▶ [What needs to be done]:
All lines from the one containing "You are a computer-use" through the final line of the records below should be reproduced exactly, with the pictures left out.

----

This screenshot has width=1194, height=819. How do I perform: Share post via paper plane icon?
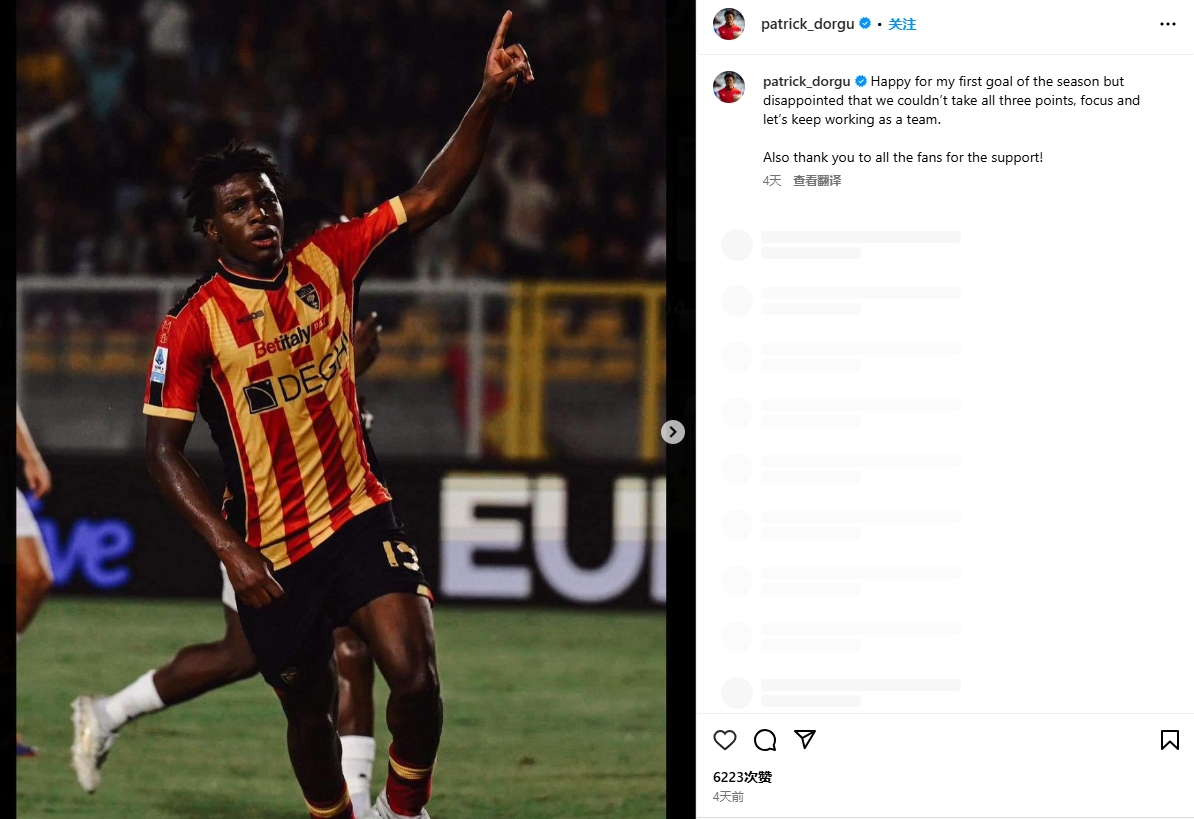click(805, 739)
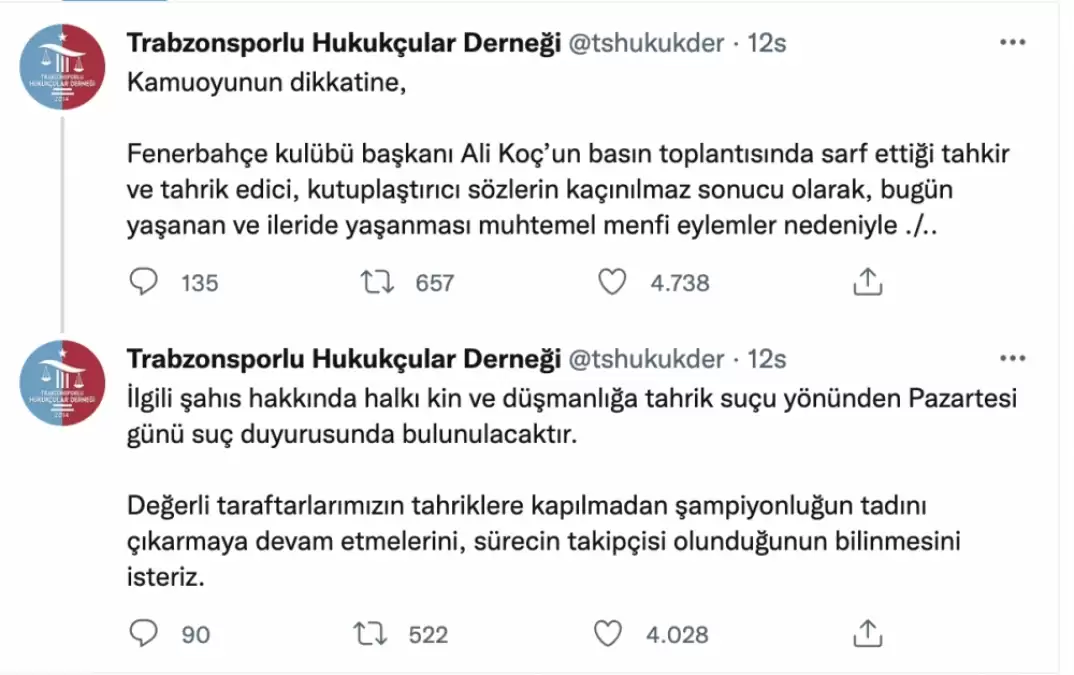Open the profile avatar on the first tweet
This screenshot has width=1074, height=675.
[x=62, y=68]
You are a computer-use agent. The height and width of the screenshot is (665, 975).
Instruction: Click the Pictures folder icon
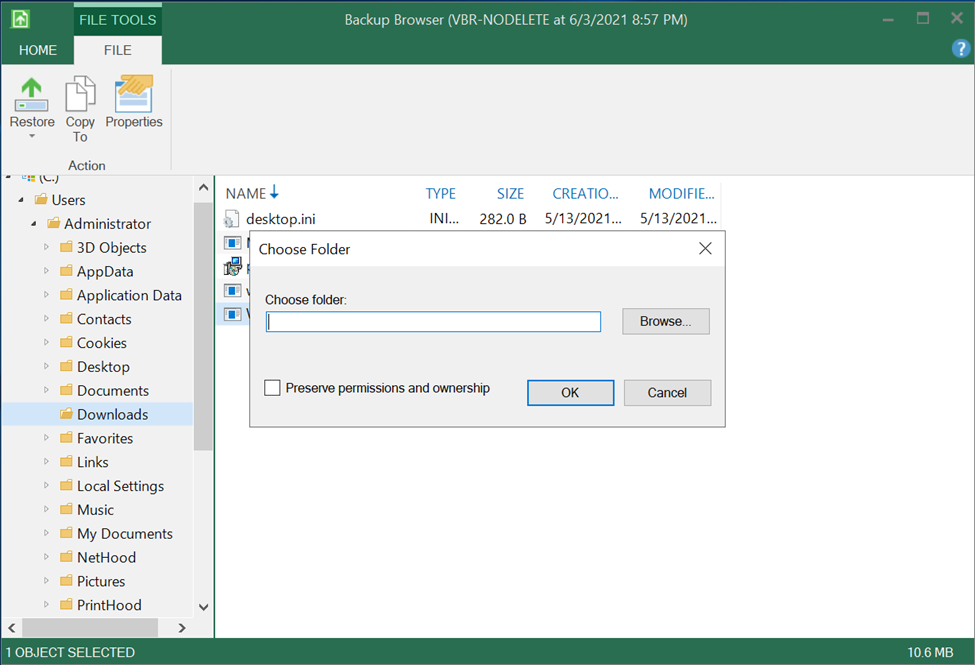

----

▶ [Reply]:
You are a computer-use agent. The height and width of the screenshot is (665, 975).
Instruction: Click the Pictures folder icon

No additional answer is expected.